あんな世界、見た事がなかった。あれぞまさしく悪魔のごとき者達が住むという恐ろしい地獄と言うものか。それとも未知なる巨大生物のいる得体の知れない場所なのか。どちらにせよ自分達の戦力でどうなるものでもない事は試さなくても分かった。

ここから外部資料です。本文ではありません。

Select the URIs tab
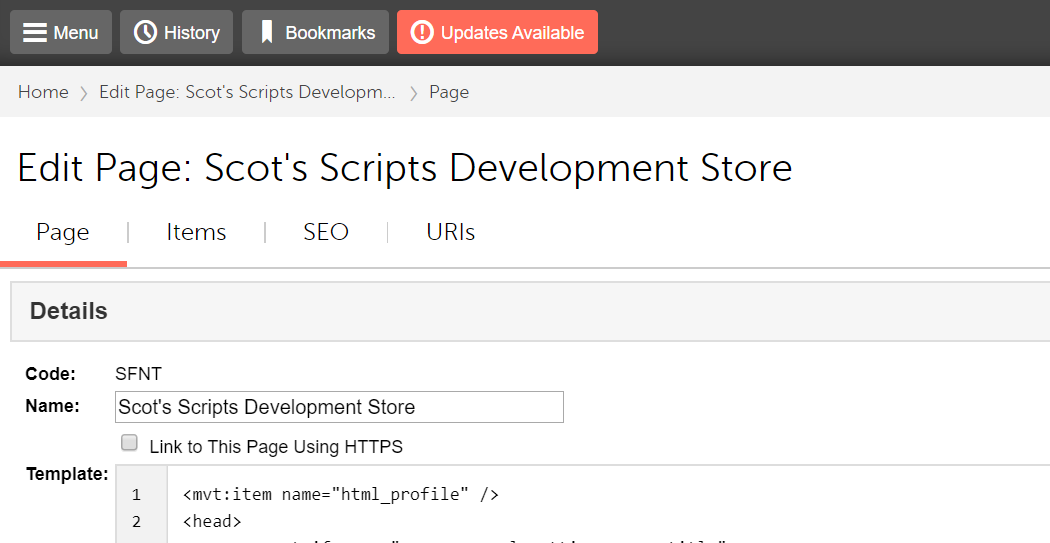This screenshot has height=543, width=1050. click(450, 232)
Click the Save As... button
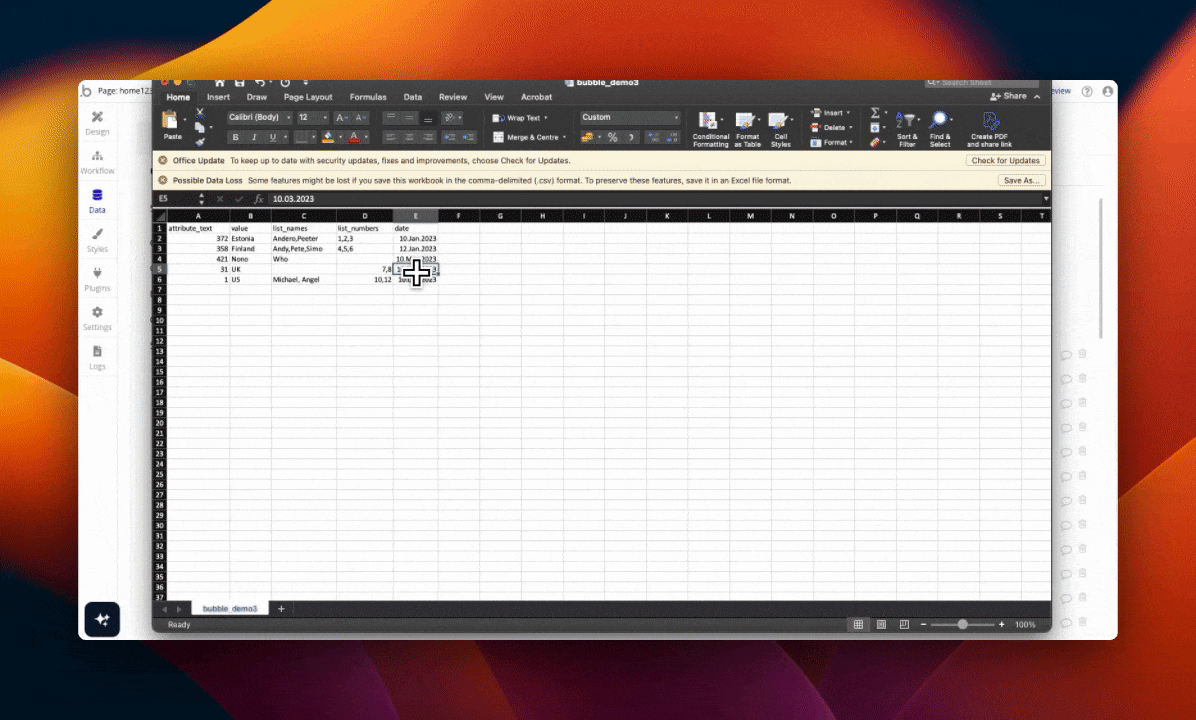Screen dimensions: 1196x720 coord(1021,180)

初め先行部隊の兵士の言っている事は正しくないと思っていた。
誰が信じるだろうか?
炎や風が水が巨大な生き物のように空に舞っている、などと聞いて直ぐに現実のものとして受け止められる者がいたら、余程の賢人か狂人かのどちらかだろう。
俺達は半信半疑で兵が案内する場所まで行った。
そして見てしまった。先ほど言った光景を。
「もし裂けた大地の向こう側までたどり着いたとしても、俺達がただ殺されるだけでしかないのなら無駄死にでしかない。何も手に入れられず無意味に終わるならやらない方がましだ」
お前もゴミのように死にたくはないだろ?とアラドルはイラルーに言う。
それには同意するのでイラルーは反論しなかった。
「しかし国の者達が納得しないでしょう」
「裂けた大地には渡る場所がなかった。その事実だけでいい。分かったな?商人はきっと間違えたんだろう。残念だが間違った情報を伝えた者には罰を下さねば」
「・・分かりました。そういたします」
イラルーは背後にいた兵士に指示を出し、兵士はテントを出ていく。
隅にいたグレヴィスも無言のままだ。
「はぁ、王都に帰って馬に癒されたい・・」
アラドルはそっとため息を吐いた。